The Government Replaces God at Cranston West

In a creepy coda to the sad tale of the banned prayer banner at Cranston High School West, the 1963 class that hoisted the original has presented a pair of replacements.  The version that was too offensive to adorn a public-school wall ran as follows:

Our Heavenly Father,

Grant us each day the desire to do our best, to grow mentally and morally as well as physically, to be kind and helpful to our classmates and teachers, to be honest with ourselves as well as with others. Help us to be good sports and smile when we lose as well as when we win.
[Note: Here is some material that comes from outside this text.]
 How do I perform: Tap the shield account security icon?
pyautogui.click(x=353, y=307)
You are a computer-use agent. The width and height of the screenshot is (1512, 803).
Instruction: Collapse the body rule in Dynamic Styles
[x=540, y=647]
Teach us the value of true friendship.  Help us always to conduct ourselves so as to bring credit to Cranston High School West.

Amen.

Note the practical implications of the prayer:  The students are taking a transcendent God as their source of morals to help them improve themselves, thereby raising up the school based on its association with them.

The implications of the replacement are wholly different:

I believe in Cranston High School West, maintained by the community for the development of character, citizenship, and scholarship.

I believe in its ideals of self-control, reliability, industry, cheerfulness, and courtesy as traits essential to worthy character.

I believe it offers me an opportunity to work with others and for others but challenges me to think and act for myself.

I believe it offers rich opportunities for me to develop in spirit, mind, and body.

Therefore, I believe it is my duty to my school to participate in its activities, to practice its code of sportsmanship, to protect its property and reputation, to love it and cherish its ideals.

And I hereby resolve that, through my influence and example, I shall do all in my power to leave a richer school tradition to those who follow me.

In this case, it is the government school, itself, that is the source of morality, with the “creed” going so far as to express belief in the school as if it is some sort of deity.  In this new perspective, it is the students who are obligated to promote the school.  It’s not an declaration of hope for self improvement; it’s a pledge of fealty to a government enterprise.  The school isn’t even presented as an expression of the community’s values; rather, the community merely fulfills its obligation to “maintain” it.

If anything, the new version is even more of “an establishment of religion.”  The original involves an expression of religious belief only by the insinuation that praying to a Heavenly Father implies belief in Him.  The new version involves repeated statements of explicit beliefs that the government is imposing on the students whose education it controls.

The people of Cranston should find this new sentiment deeply disturbing, and if the students take seriously the pledge to “leave a richer school tradition” for the future, they should take the opportunity to thank their elders, put the banner into storage for safekeeping, and develop a new one of their own — one that reaffirms the belief that the source of morals and ideals in a free and democratic society transcends the school and even the community that “maintains” it, reaching to such a higher power that it manifests most reliably in the individual who strives to grow “mentally and morally as well as physically.”